Kind of reminds me of Carbon X


----------



## SpiveyJr (Jun 7, 2018)

I dropped down a trial bag of it back in May. If I remember correctly it took about a week to see results and the lawn did get green. I would definitely use it more often if it was easily available near me.


----------



## Scagfreedom48z+ (Oct 6, 2018)

I live in Ma and none of the site ones in my area carry Screamin' green. I had my eye on using it this year but to no avail. I went with carbon x this year in late spring/early summer and I was pretty happy with the result


----------



## Captquin (Aug 22, 2019)

Good stuff, guys. Thanks. I put it down in all areas of the lawn. KBG (HGT), Fescue mix, and the shaded area that has some Fine fescue. We'll see how it does.

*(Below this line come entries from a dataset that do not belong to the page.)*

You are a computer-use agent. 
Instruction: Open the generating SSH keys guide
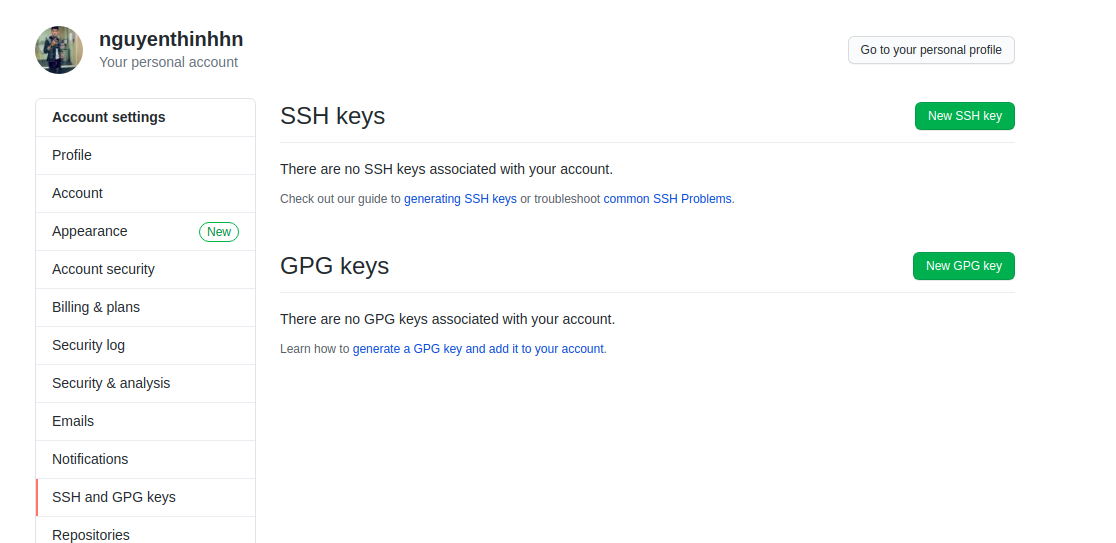[x=460, y=199]
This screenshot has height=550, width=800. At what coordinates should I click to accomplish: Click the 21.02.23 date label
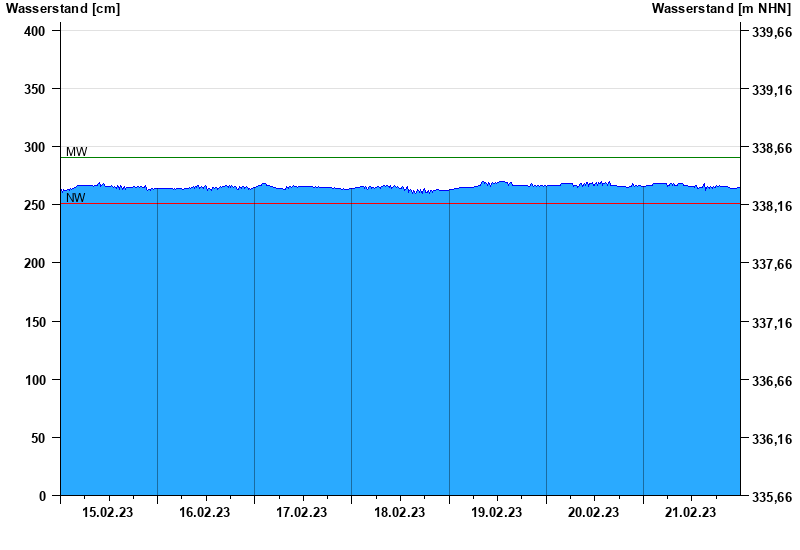tap(690, 513)
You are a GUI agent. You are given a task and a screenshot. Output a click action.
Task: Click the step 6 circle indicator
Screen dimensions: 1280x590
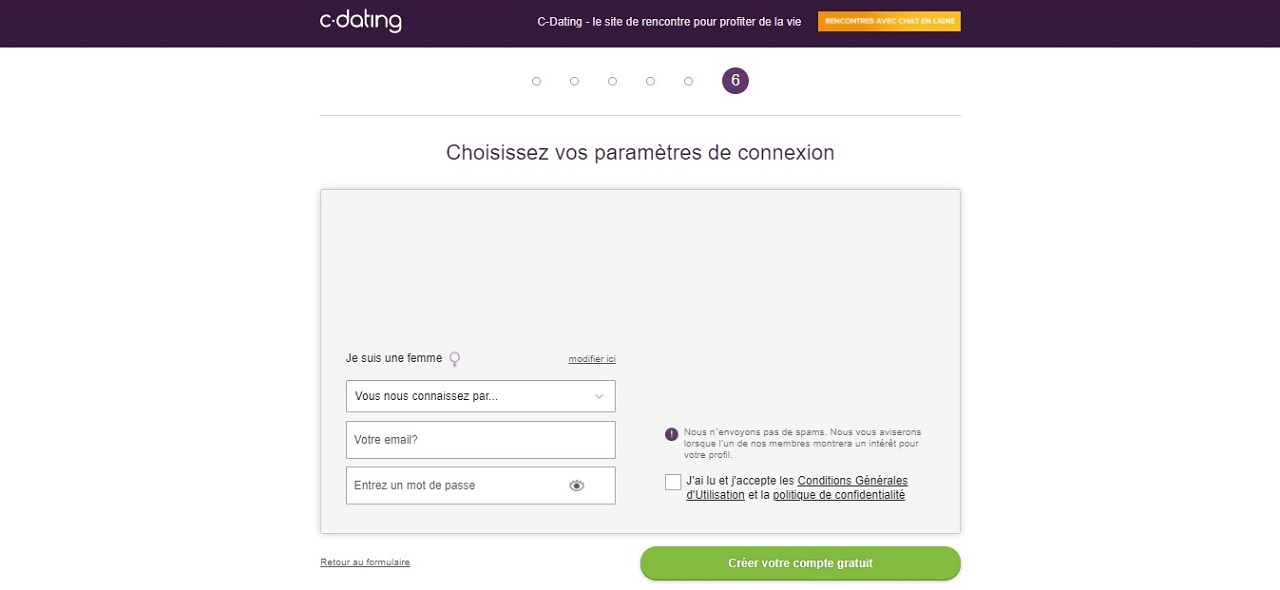point(735,81)
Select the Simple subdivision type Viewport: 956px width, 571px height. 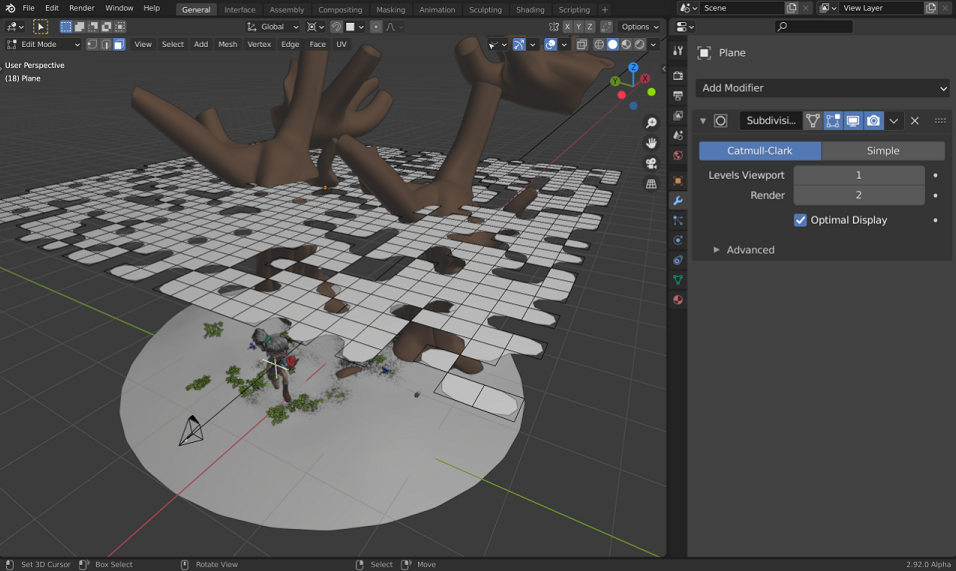click(883, 151)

Found out the site one in our area was right by work so that is convenient. First time in there and pretty cool.


----------



## saidtheblueknight (Jul 10, 2019)

Scagfreedom48z+ said:


> I live in Ma and none of the site ones in my area carry Screamin' green. I had my eye on using it this year but to no avail. I went with carbon x this year in late spring/early summer and I was pretty happy with the result


FYI for those living in New England, a local company called Valley Green carries their own SG clone and it costs $20 per bag (about half what the original SG costs).


----------



## MassHole (Jun 27, 2018)

Scagfreedom48z+ said:


> I live in Ma and none of the site ones in my area carry Screamin' green. I had my eye on using it this year but to no avail. I went with carbon x this year in late spring/early summer and I was pretty happy with the result


Valley Green makes a clone for $20/50 lbs.


----------



## MassHole (Jun 27, 2018)

saidtheblueknight said:


> Scagfreedom48z+ said:
> 
> 
> > I live in Ma and none of the site ones in my area carry Screamin' green. I had my eye on using it this year but to no avail. I went with carbon x this year in late spring/early summer and I was pretty happy with the result
> ...


HEY YOU STOLE MY PICTURE :lol: :lol: :lol: :lol:


----------



## saidtheblueknight (Jul 10, 2019)

Only one I got, I keep a copy printed out and posted to my tack board


----------



## Babaganoosh (Apr 21, 2019)

I think I pay 22 for screaming green.


----------



## Green (Dec 24, 2017)

Babaganoosh said:


> I think I pay 22 for screaming green.


Wow, that's pretty good. I think it's near $40 at SiteOne...overpriced, but good stuff and worth it.


----------



## NJ-lawn (Jun 25, 2018)

@Babaganoosh where do you get it for $22? Online or local?


----------



## Babaganoosh (Apr 21, 2019)

NJ-lawn said:


> @Babaganoosh where do you get it for $22? Online or local?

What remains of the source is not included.